Have a musical interlude of Louis Theroux dancing to Dee-lite’s Groove is the Heart in 1990 with Adam and Joe:

I have never in my life seen a happy hooker!

Last summer, I went on holiday to Berlin with a couple of friends (the only anecdote-worthy trip I have ever taken). At about eleven one night we found ourselves lost in what can only  be described as ‘The Red Light District’ of Berlin; they all wore skin tight leggings, high heeled plastic-y boots, tight tops and tiny jackets that were cut so as not to obscure the view of their ample fake breasts. And you thought the Odeon uniform was degrading. It appeared to be designed by a complete arsehole to make standing frozen to the bone on a street corner even more uncomfortable than it already was. I mean fine some people like dressing like that, but in conjunction with selling your body for sex it means something very specific.

That was the first time I had seen someone who sold their body for sex. She didn’t look happy or protected or empowered. From where she was standing, empowerment was an invisible dot on an invisible dot. I think that prostitution can sound ‘cool’ until you actually see it happening. It made me feel unbearably uncomfortable and that wasn’t because of ‘my archaic prejudices about sex’ or whatever bollocks is currently being spouted in the name of ‘liberation’. The real Belle Du Jour seems very self-assured (not to mention well educated) but that doesn’t mean prostitution lends itself to empowerment – I wonder how many women who have resorted to selling their bodies for cash are research scientists during the day.
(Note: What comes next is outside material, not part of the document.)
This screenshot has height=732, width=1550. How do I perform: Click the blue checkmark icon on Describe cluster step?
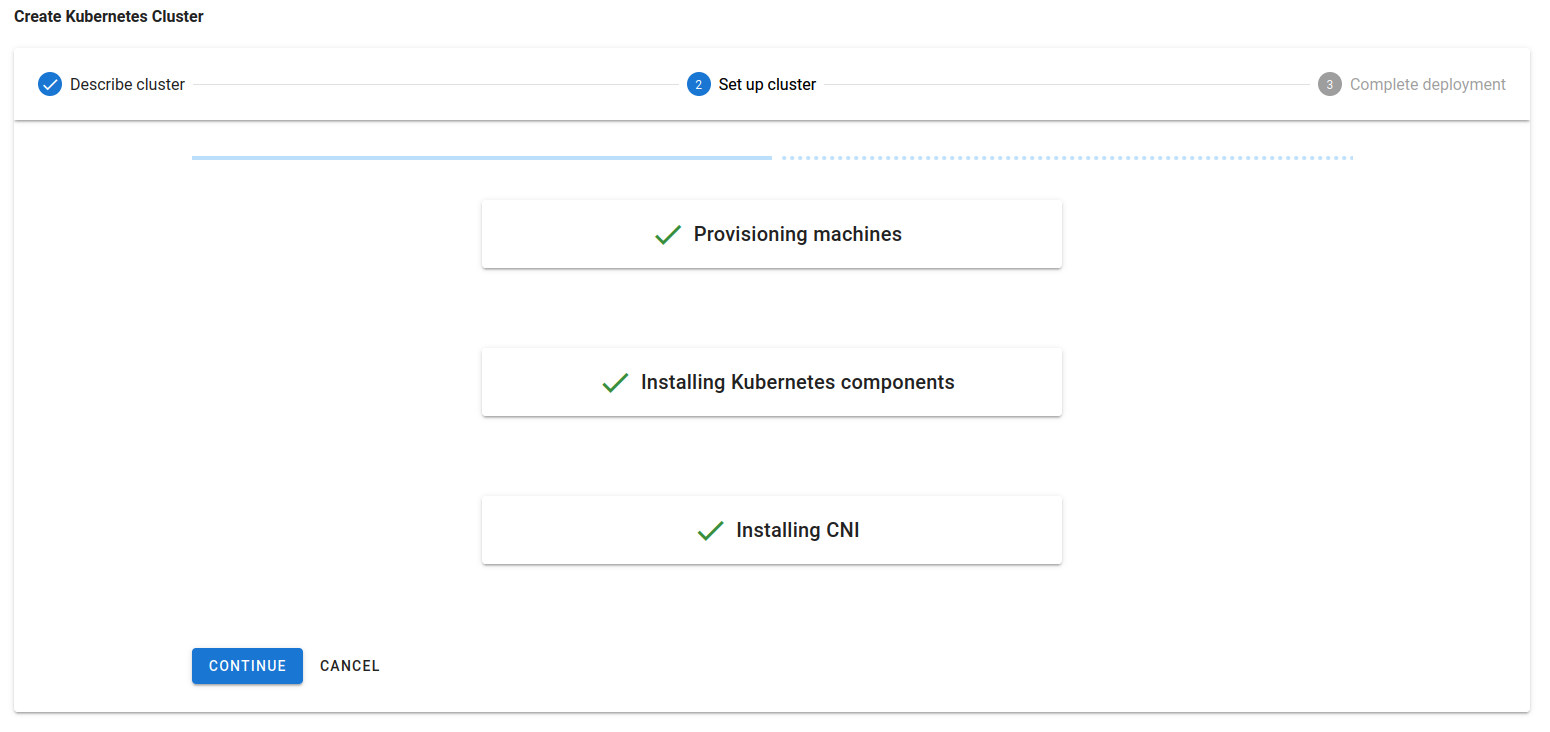coord(49,84)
Strong women exist within all careers.

My most favourite prostitute of all, Inara from Firefly who is always angry at Malcolm Reynolds for something. (image: ugo.com)

As someone who spends quite a lot of time writing about the ol’ feminism, prostitution has proved to be a  particularly tough issue. Because feminism is about personal choice you could argue that if a woman chooses to do something then that must be okay, right? Isn’t a woman selecting prostitution like becoming the CEO of a multinational company? But I think the choice argument misses the point somewhat. Going into the sex industry isn’t sticking it to the man in perhaps the most literal sense of that phrase. The sex industry came from men’s sexual needs being serviced by women; being a prostitute is about as rebellious as writing articles for women’s magazines about this season’s hottest looks. Prostitution benefits men, and men alone. Yes women get money, but men get sex and women at their disposal – it is the ultimate power trip.
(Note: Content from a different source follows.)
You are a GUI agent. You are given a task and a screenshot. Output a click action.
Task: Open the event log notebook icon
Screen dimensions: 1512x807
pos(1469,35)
Women have a responsibility not to betray other women in the service of men. I really couldn’t care less whether the brothel is all-female run – is that supposed to make it empowering? In the mind of the buyer prostitutes are women. They aren’t two separate concepts; you’re paying for control over a gender. I don’t think you can say that prostitution doesn’t feed into the idea that all women are prostitutes just waiting to be fucked. I’m sorry to inform you that some things are more complicated than being sexually liberal. Ultimately, it is much easier for us to celebrate the things women should be able to do than stick our necks out and say when something just isn’t okay. Prostitution is one such case where the schtick you get for it isn’t nearly as bad as the consequences of not doing so.